- WORK TO COMPLETE:
Return each of the following records word for word, without any changes.

- SUPPLIED RECORDS:
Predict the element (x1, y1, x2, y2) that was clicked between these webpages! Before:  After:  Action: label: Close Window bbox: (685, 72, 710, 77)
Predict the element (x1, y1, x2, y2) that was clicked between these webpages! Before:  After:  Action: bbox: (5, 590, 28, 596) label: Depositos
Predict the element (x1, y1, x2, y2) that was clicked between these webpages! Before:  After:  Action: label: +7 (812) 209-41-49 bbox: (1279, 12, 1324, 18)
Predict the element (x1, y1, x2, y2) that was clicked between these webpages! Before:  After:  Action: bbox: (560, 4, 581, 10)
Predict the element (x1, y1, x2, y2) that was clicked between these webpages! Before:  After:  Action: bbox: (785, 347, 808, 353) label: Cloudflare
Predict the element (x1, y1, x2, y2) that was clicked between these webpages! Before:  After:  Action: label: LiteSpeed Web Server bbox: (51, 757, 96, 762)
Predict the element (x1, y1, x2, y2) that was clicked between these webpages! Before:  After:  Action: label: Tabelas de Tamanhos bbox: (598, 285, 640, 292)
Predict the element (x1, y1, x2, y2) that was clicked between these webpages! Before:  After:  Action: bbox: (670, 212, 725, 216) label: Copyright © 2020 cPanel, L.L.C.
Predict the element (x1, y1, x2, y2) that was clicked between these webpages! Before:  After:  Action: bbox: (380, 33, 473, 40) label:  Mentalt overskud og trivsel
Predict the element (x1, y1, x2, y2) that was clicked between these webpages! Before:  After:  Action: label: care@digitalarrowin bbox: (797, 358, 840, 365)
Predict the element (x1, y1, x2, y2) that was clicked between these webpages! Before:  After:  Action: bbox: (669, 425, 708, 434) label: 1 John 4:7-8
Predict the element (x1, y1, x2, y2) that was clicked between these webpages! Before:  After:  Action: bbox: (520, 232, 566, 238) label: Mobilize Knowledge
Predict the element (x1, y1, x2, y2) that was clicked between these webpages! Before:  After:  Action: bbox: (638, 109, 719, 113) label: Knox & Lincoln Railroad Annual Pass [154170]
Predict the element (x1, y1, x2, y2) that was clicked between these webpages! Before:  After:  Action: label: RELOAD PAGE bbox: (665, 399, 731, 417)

- COMPLETE ANSWER:
Predict the element (x1, y1, x2, y2) that was clicked between these webpages! Before:  After:  Action: label: Close Window bbox: (685, 72, 710, 77)
Predict the element (x1, y1, x2, y2) that was clicked between these webpages! Before:  After:  Action: bbox: (5, 590, 28, 596) label: Depositos
Predict the element (x1, y1, x2, y2) that was clicked between these webpages! Before:  After:  Action: label: +7 (812) 209-41-49 bbox: (1279, 12, 1324, 18)
Predict the element (x1, y1, x2, y2) that was clicked between these webpages! Before:  After:  Action: bbox: (560, 4, 581, 10)
Predict the element (x1, y1, x2, y2) that was clicked between these webpages! Before:  After:  Action: bbox: (785, 347, 808, 353) label: Cloudflare
Predict the element (x1, y1, x2, y2) that was clicked between these webpages! Before:  After:  Action: label: LiteSpeed Web Server bbox: (51, 757, 96, 762)
Predict the element (x1, y1, x2, y2) that was clicked between these webpages! Before:  After:  Action: label: Tabelas de Tamanhos bbox: (598, 285, 640, 292)
Predict the element (x1, y1, x2, y2) that was clicked between these webpages! Before:  After:  Action: bbox: (670, 212, 725, 216) label: Copyright © 2020 cPanel, L.L.C.
Predict the element (x1, y1, x2, y2) that was clicked between these webpages! Before:  After:  Action: bbox: (380, 33, 473, 40) label:  Mentalt overskud og trivsel
Predict the element (x1, y1, x2, y2) that was clicked between these webpages! Before:  After:  Action: label: care@digitalarrowin bbox: (797, 358, 840, 365)
Predict the element (x1, y1, x2, y2) that was clicked between these webpages! Before:  After:  Action: bbox: (669, 425, 708, 434) label: 1 John 4:7-8
Predict the element (x1, y1, x2, y2) that was clicked between these webpages! Before:  After:  Action: bbox: (520, 232, 566, 238) label: Mobilize Knowledge
Predict the element (x1, y1, x2, y2) that was clicked between these webpages! Before:  After:  Action: bbox: (638, 109, 719, 113) label: Knox & Lincoln Railroad Annual Pass [154170]
Predict the element (x1, y1, x2, y2) that was clicked between these webpages! Before:  After:  Action: label: RELOAD PAGE bbox: (665, 399, 731, 417)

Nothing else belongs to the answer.